Reproduce verbatim everything in the mailing-list post on tolerance from "[ExI] Tolerance" down to "live your life?".

── Source text

[ExI] Tolerance

Brent Neal brentn at freeshell.org
Tue Dec 8 04:03:40 UTC 2009


On 7 Dec, 2009, at 22:39, JOSHUA JOB wrote:

> I am intrigued by your repeated stress on falsification. You cannot  
> live your entire life based on falsification alone without any  
> principles created inductively from experience and reason. So why  
> place such stress on falsification, especially in a moral system,  
> which is expressly about how to live your life?


You're reiterating exactly the point I was making. Morals and ethics  
are not scientific, in the Popperian sense or any other sense. I  
conclude from that that any purported "universal" ethics are flawed.  
In the vernacular, only you have the ability to decide for yourself  
what is morally or ethically correct. It has been my observation that  
people adhere to social structures due to some utility that they  
provide. I choose a rationalist approach because it provides me with  
more utility than a superstitional approach. I rather like being able  
to figure out what's going on around me through testing hypotheses and  
appreciate the value that having some guidelines on what can be  
objectively determined and what cannot.  Some people, apparently, don't.

Now, I could go all anthropological and argue that at some point in  
the distant past the structures we now call "religions" had some  
utility in society, but now, the marginal utility of religion has been  
driven to the negative by insistence, particularly of the Abrahamic  
set, that faith comes before science, therefore atheism/humanism/etc.

────
── Data shown

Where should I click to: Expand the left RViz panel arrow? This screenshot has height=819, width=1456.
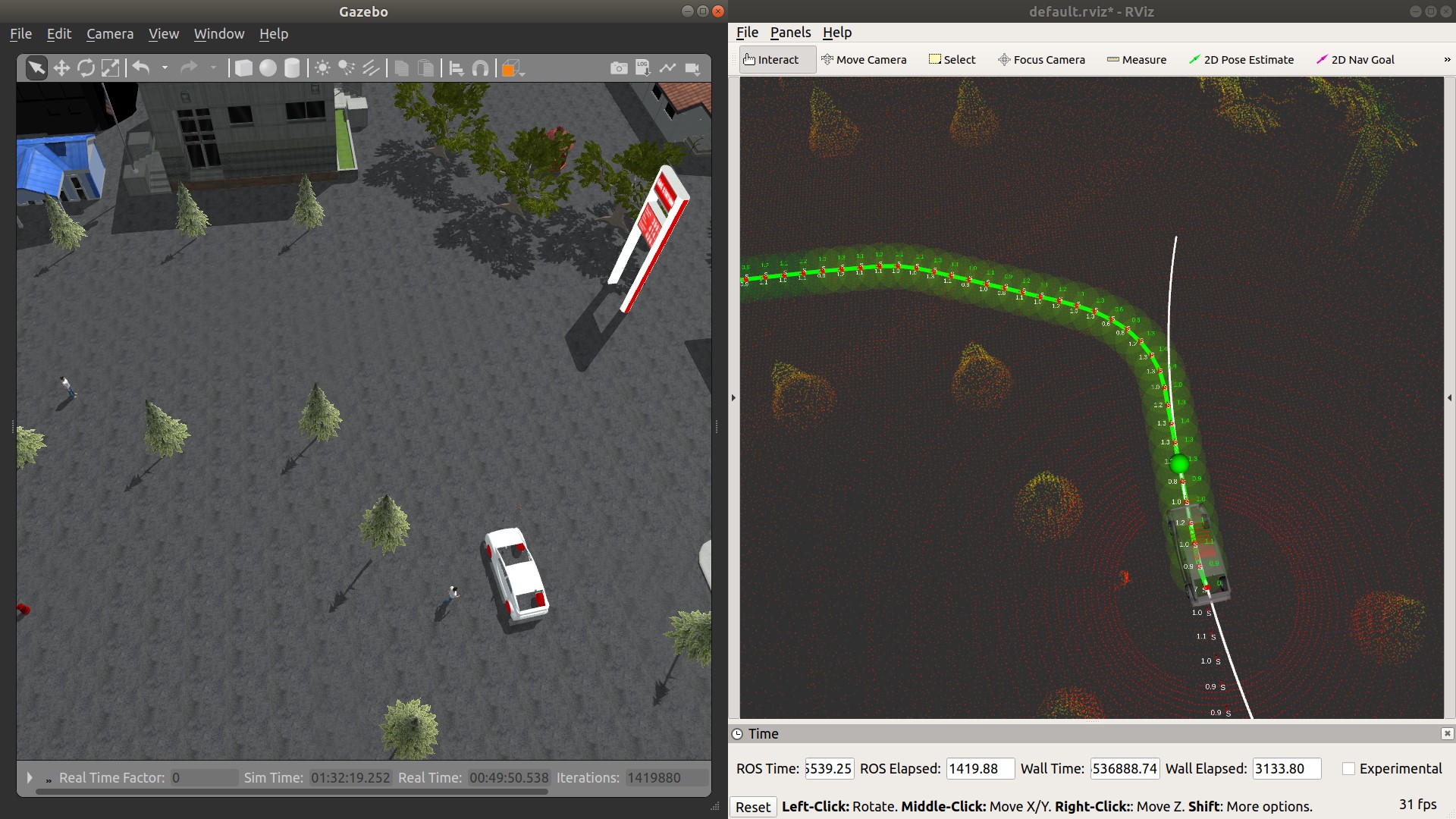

────

- [The reply]
[ExI] Tolerance

Brent Neal brentn at freeshell.org
Tue Dec 8 04:03:40 UTC 2009


On 7 Dec, 2009, at 22:39, JOSHUA JOB wrote:

> I am intrigued by your repeated stress on falsification. You cannot  
> live your entire life based on falsification alone without any  
> principles created inductively from experience and reason. So why  
> place such stress on falsification, especially in a moral system,  
> which is expressly about how to live your life?